- Activity
Omit any pictures, and restate word for word only the lines from the one with "Click the Jingle Bells link" through the end of the data below.

- Entries shown
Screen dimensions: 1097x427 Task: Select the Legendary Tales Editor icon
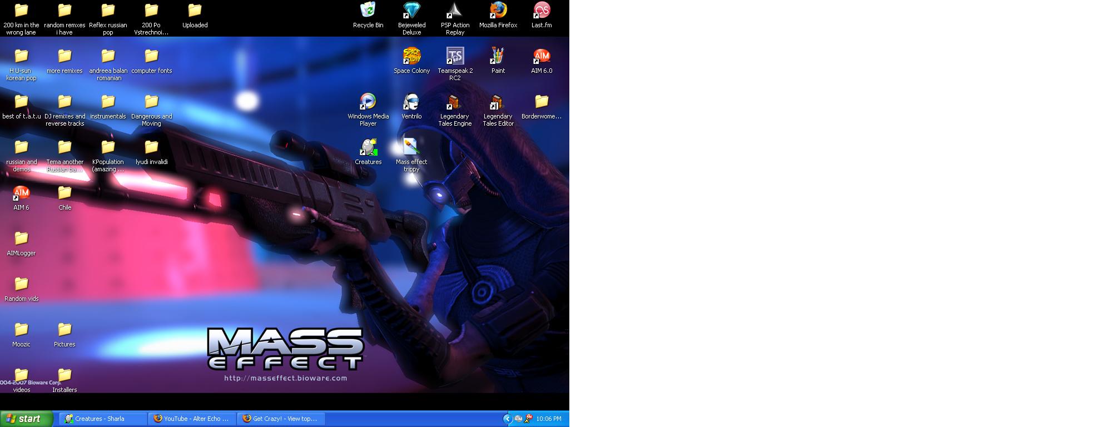coord(497,102)
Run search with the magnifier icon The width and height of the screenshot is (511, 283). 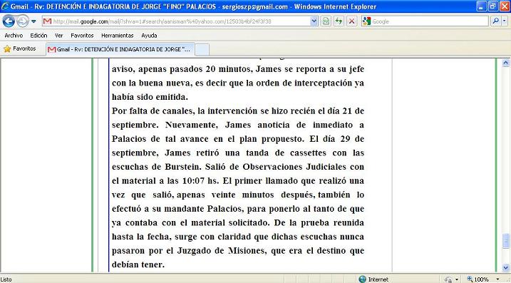tap(495, 21)
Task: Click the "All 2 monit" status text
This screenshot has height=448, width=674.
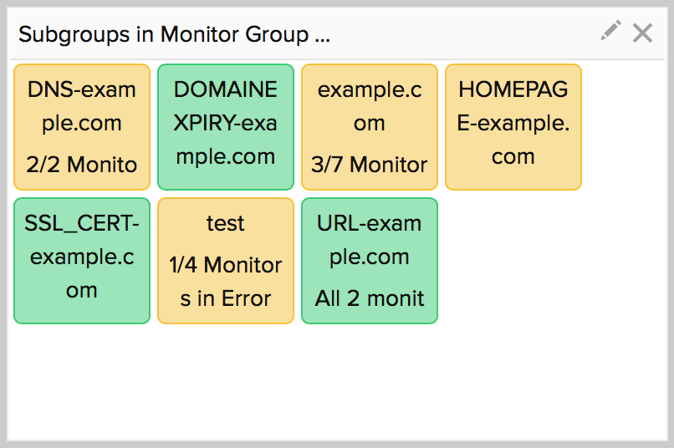Action: coord(369,298)
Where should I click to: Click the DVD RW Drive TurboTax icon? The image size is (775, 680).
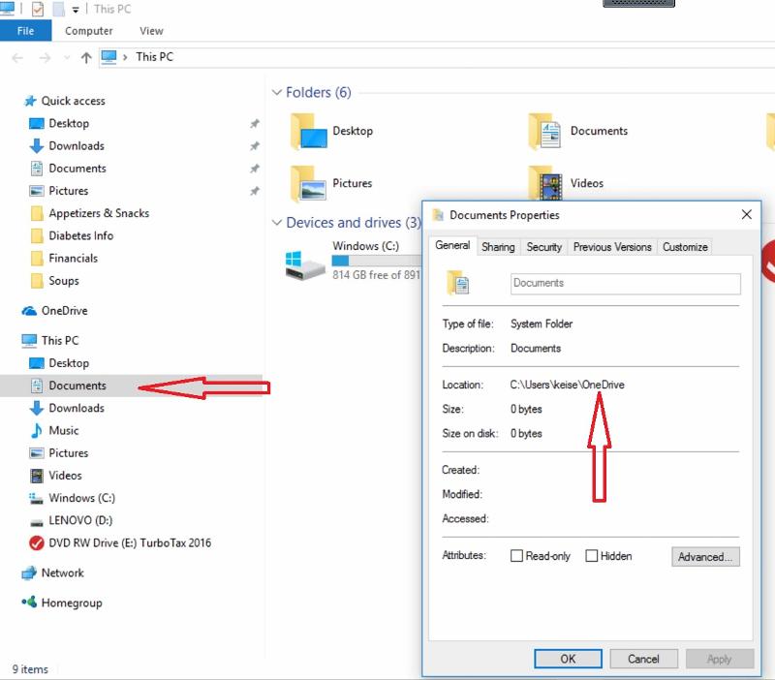37,542
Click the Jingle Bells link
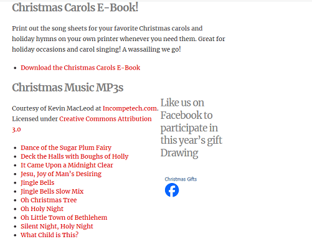Image resolution: width=312 pixels, height=249 pixels. click(37, 182)
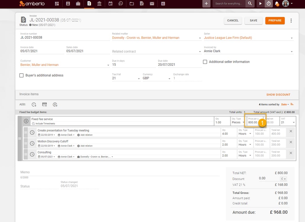
Task: Click the Memo input field
Action: 120,172
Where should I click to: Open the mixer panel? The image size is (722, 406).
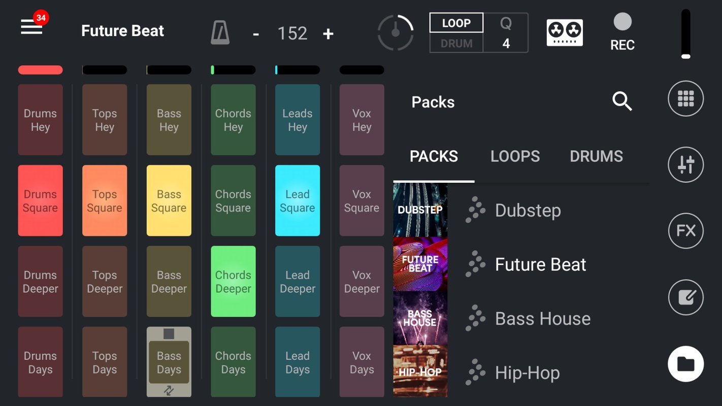pos(685,164)
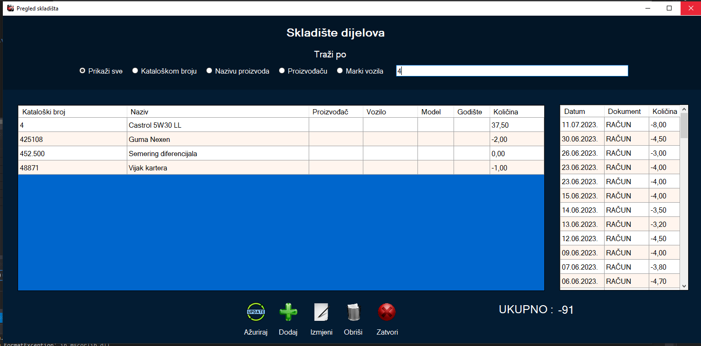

- Result
Click the Jingle Bells link
Image resolution: width=312 pixels, height=249 pixels. click(37, 182)
Task: Click the Memo input field
Action: 120,172
Where should I click to: Open the mixer panel? The image size is (722, 406).
pos(685,164)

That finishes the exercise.